The investors contend that Maureen Johnson, then BP Alaska senior vice president and Greater Prudhoe Bay Performance Unit leader, made some of the statements at issue.
For instance, she told the Associated Press about two weeks after the first spill that a September 2005 inspection had found "a low manageable corrosion rate," the appeals court said, referring to the investor allegations.
In fact, BP's internal documents showed a dramatic spike in the rate of corrosion from 2004 to 2005. The investors contend the rate in 2005 was at the highest of three levels in BP's measuring system, according to the opinion.
Even if Johnson wasn't trying to deceive investors about the likelihood of a future spill, her statement was misleading in itself, under the case argued by investors, the court said. And she is an engineer who "had every reason to review the results of BP-Alaska's corrosion monitoring to understand what happened."

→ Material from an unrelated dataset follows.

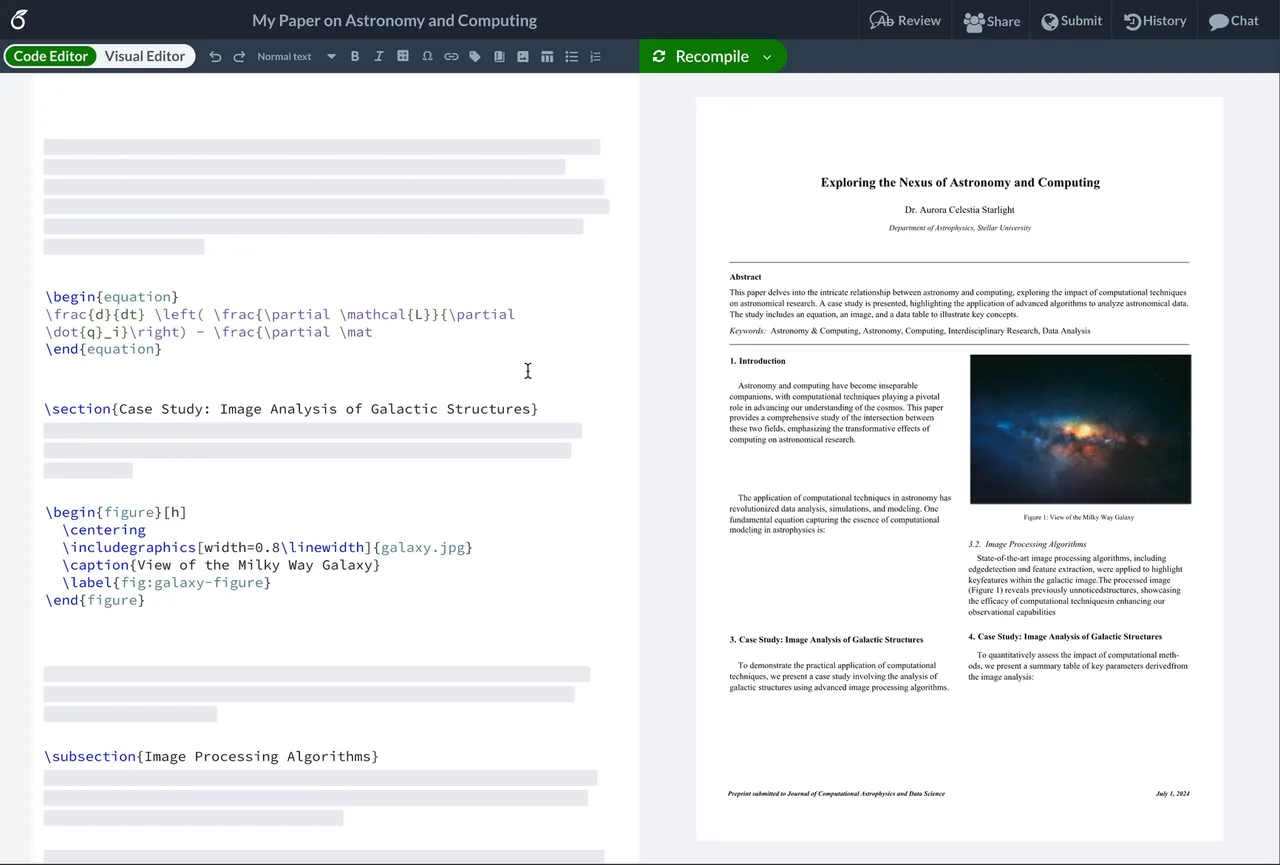Apply bold formatting
The image size is (1280, 865).
[355, 57]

At an April 25, 2006 press conference, then-BP chief executive officer John Browne contended the first spill occurred "in spite of the fact that we have both world class corrosion monitoring and leak detection systems, both being applied within regulations set by the Alaskan authorities."
That was proven to be untrue, the appeals court said, though the investors haven't yet shown that Browne knew it at the time.
"To some extent, corporate mismanagement would be a plausible explanation for how misinformation travels to the corporate suite," the appeals court said. "But in this case, facts alleged in the complaint support the conclusion that BP had been aware of corrosive conditions for over a decade, and yet chose not to address them."
The Department of Justice and the state of Alaska also sued over the 2006 spills. In 2011 BP paid a $25 million fine to settle the federal lawsuit asserting water and air pollution violations, and it agreed to set up an inspection and corrosion-monitoring system estimated to cost $60 million. The state, which sued over lost revenue from oil production shortfalls, in 2012 won $255 million from BP, most of it through binding arbitration.